Rambam Maimonides Medical Journal
- Discipline: Medicine
- Language: English
- Edited by: Shraga Blazer

Publication details
- History: 2010-present
- Publisher: Rambam Health Care Campus (Israel)
- Frequency: Quarterly
- Open access: Yes
- License: Creative Commons Attribution 3.0 License
- Impact factor: 1.5 (2022)

Standard abbreviations
- ISO 4: Rambam Maimonides Med. J.

Indexing
- ISSN: 2076-9172
- OCLC no.: 652437167

Links
- Journal homepage;

= Rambam Maimonides Medical Journal =

Rambam Maimonides Medical Journal is a quarterly international, peer-reviewed, open access medical journal sponsored by Rambam Health Care Campus covering medical research, in the spirit of Maimonides. The journal was established in July 2010 and is led by the editor-in-chief, Shraga Blazer since then.
Rambam Maimonides Medical Journal charges no submission, publication, or subscription fees, and it is supported by donors. The journal also has a no-advertisement policy.
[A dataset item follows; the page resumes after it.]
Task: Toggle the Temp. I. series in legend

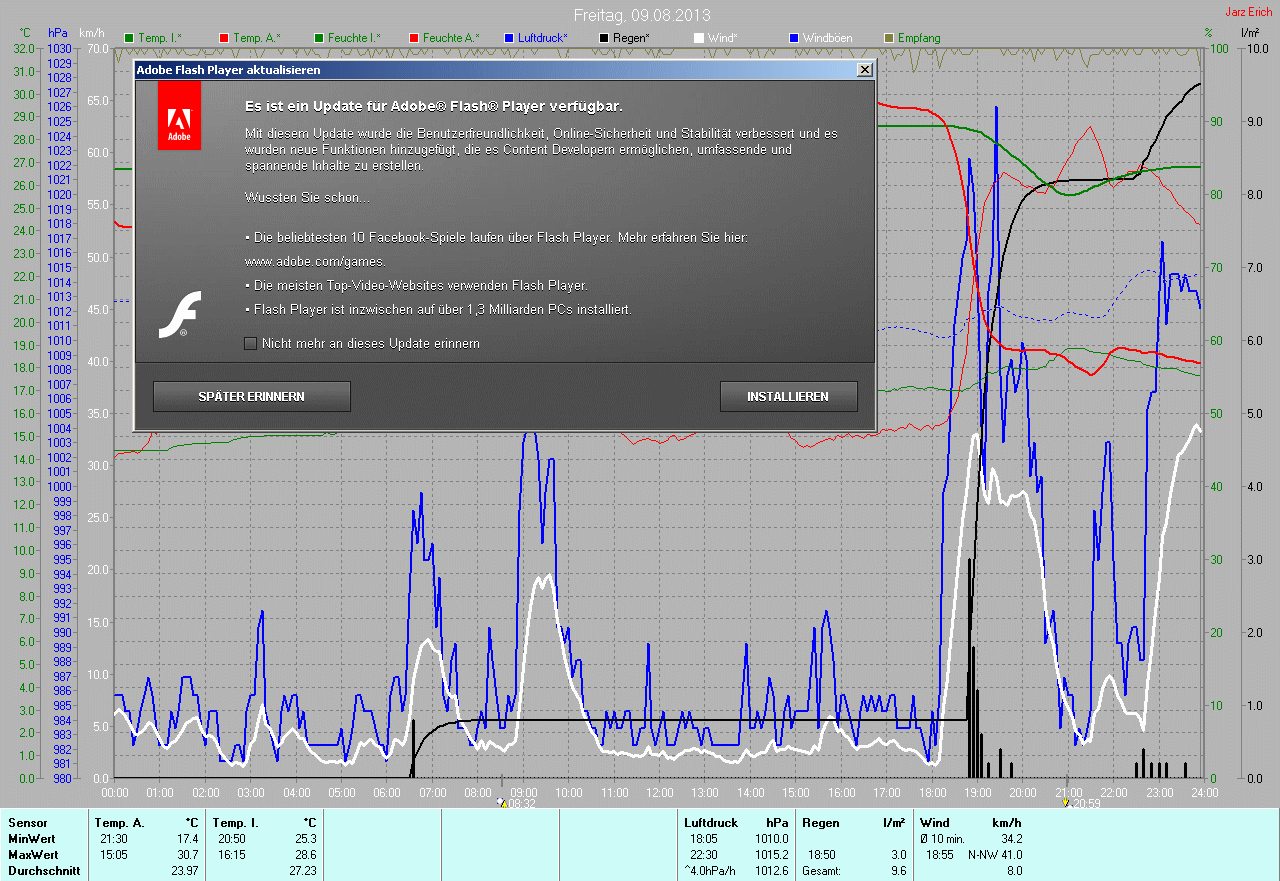Action: click(x=159, y=38)
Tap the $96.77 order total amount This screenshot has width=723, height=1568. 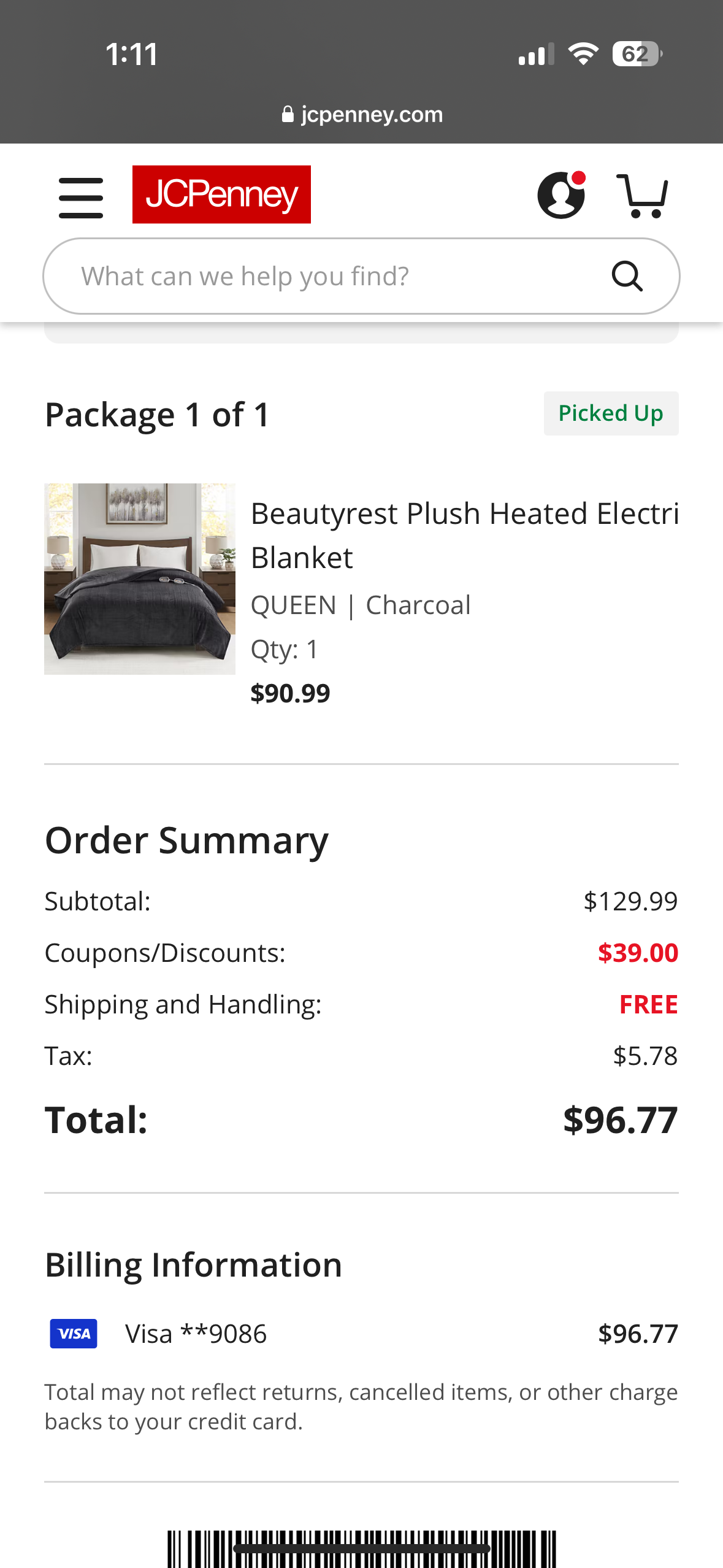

The journal is abstracted and indexed in PubMed Central, EBSCO Information Services, the Emerging Sources Citation Index, Scopus, Journal Citation Reports (JCR), the Directory of Open Access Journals, Cabell's Scholarly Analytics, Google Scholar, and Crossref.

The journal's first JCR impact factor (IF) of 1.2 was recorded in 2022. Its IF for 2025 has increased to 2.0. The journal holds a Q2 position in the "MEDICINE, GENERAL & INTERNAL" category, having moved up in rank from 150 out of 332 journals in 2024 to 113 out of 336 for 2025. Its Scopus CiteScore for 2025 is 2.8. The journal has published multiple articles of interest that have been cross-posted on university websites, medical societies, businesses, and more. The Rambam Maimonides Medical Journal is known in particular for publishing articles relating to Jewish ethics, Jewish law and medicine, controversial topics of strong potential benefit to the academic and medical communities, and the history of medicine—particularly with regard to Judaism and Jewish contributions to medicine.

== Media coverage ==
Individual articles published in the journal have received media coverage on clinical, medical ethics, and professional culture topics. Reported subjects have included medical cannabis for chronic low-back pain, deprescribing and polypharmacy among older adults, and a 2025 study of reported antisemitic and politically charged conduct at commencement ceremonies at leading United States medical schools.